Because of water diversion beginning in 1905 by Derby Dam through Truckee Canal to the Lahontan Reservoir, the lake's existence was threatened, and the Paiute sued the Department of the Interior. By the mid-1970s, the lake had lost 80 ft of depth, and according to Paiute fisheries officials, the lake's life was seriously under threat. According to documentary filmmaker John Pilger, the irrigation scheme for which water was diverted was an economic failure.

- Chronology
- 1860 – The Pyramid Lake War: Paiute natives and Euro-American settlers clashed.
- 1903 – Irrigation diversion of the Truckee via the Derby Dam contributed to the decline and eventual extinction in Pyramid Lake of the Lahontan cutthroat trout, which are now stocked.
- 1936 – The Pyramid Lake Paiute Tribe approved their constitution and by-laws.
- 1987 – A water quality model was completed for the Truckee River.

==Geography==
Pyramid Lake is located in southeastern Washoe County in western Nevada.
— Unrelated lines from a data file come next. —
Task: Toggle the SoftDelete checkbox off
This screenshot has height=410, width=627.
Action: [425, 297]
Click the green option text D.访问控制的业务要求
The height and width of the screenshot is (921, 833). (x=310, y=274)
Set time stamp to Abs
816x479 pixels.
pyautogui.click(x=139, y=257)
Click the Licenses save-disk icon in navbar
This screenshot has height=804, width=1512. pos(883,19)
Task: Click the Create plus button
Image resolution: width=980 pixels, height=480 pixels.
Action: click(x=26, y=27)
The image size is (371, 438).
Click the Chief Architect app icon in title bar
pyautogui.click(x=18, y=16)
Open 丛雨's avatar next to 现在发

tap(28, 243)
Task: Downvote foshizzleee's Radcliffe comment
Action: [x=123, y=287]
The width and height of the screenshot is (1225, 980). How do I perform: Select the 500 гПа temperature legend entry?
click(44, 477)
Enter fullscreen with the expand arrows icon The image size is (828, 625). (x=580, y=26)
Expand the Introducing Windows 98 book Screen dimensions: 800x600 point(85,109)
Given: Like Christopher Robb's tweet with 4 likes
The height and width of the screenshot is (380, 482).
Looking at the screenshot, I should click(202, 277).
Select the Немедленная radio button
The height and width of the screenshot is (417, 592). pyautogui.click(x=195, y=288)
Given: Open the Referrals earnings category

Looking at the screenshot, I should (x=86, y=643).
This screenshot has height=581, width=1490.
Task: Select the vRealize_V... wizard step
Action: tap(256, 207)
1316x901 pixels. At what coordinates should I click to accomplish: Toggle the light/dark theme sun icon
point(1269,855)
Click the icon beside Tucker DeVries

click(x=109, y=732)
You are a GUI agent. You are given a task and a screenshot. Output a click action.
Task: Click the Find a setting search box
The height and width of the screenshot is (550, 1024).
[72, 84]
It is in an elongated intermontane basin between the Lake Range on the east, the Virginia Mountains on the west, and the Pah Rah Range on the southwest. The Fox Range and the Smoke Creek Desert lie to the north.

In a parallel basin to the east of the Lake Range is Winnemucca Lake, now a dry lake bed. Prior to the construction of the Derby Dam in 1905, both lake levels stood at near 3880 ft above sea level. Following the dam's completion, the water levels dropped to 3867 ft and 3853 ft for Pyramid and Winnemucca, respectively. In 1957, the Pyramid Lake level was at 3802 ft and the dry Winnemucca Lake bed at 3780 ft had been dry since the 1930s.

Pyramid Lake is the largest remnant of ancient Lake Lahontan, which covered much of northwestern Nevada at the end of the last ice age. It was the deepest point of Lake Lahontan, reaching an estimated 890 ft due to its low level relative to the surrounding basins.

Sutcliffe is on the west shore of Pyramid Lake along State Route 445. Nixon is on the Truckee River to the southeast of the lake on State Route 447.

The largest tufa formation, Anaho Island, is home to a large colony of American white pelicans and is restricted for ecological reasons. Access to the Needles, another spectacular tufa formation at the northern end of the lake, has also been restricted due to recent vandalism.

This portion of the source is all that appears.